(Beginning of EXTRACTED RECORDS)

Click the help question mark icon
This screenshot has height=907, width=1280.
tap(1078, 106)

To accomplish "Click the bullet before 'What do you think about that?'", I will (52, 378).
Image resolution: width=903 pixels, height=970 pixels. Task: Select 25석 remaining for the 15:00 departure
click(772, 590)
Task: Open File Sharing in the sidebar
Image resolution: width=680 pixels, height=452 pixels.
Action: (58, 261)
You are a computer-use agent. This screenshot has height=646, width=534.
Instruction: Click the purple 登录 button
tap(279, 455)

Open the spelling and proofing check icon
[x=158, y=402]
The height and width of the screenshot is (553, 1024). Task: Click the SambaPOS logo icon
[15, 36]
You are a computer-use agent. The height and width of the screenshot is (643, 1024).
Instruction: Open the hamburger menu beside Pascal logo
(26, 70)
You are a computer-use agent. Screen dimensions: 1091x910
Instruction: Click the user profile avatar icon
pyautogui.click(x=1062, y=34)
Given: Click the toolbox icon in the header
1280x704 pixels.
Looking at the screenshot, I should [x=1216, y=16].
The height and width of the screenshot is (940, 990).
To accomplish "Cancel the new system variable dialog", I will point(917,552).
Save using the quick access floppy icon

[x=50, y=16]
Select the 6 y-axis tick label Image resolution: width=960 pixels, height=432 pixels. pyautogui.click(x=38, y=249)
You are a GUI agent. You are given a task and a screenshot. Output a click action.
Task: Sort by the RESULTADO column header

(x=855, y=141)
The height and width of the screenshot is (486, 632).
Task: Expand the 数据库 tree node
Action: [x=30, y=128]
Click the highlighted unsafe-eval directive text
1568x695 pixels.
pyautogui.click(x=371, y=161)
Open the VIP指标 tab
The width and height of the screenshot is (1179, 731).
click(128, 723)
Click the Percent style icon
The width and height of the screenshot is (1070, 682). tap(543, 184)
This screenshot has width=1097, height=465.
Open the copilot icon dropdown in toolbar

(End of EXTRACTED RECORDS)

ACTION ITEM:
If a line in the listing holds the word "agent", list that line.

OUTPUT BELOW:
You are a computer-use agent. This screenshot has height=646, width=534.
You are a computer-use agent. The height and width of the screenshot is (643, 1024).
You are a computer-use agent. Screen dimensions: 1091x910
You are a GUI agent. You are given a task and a screenshot. Output a click action.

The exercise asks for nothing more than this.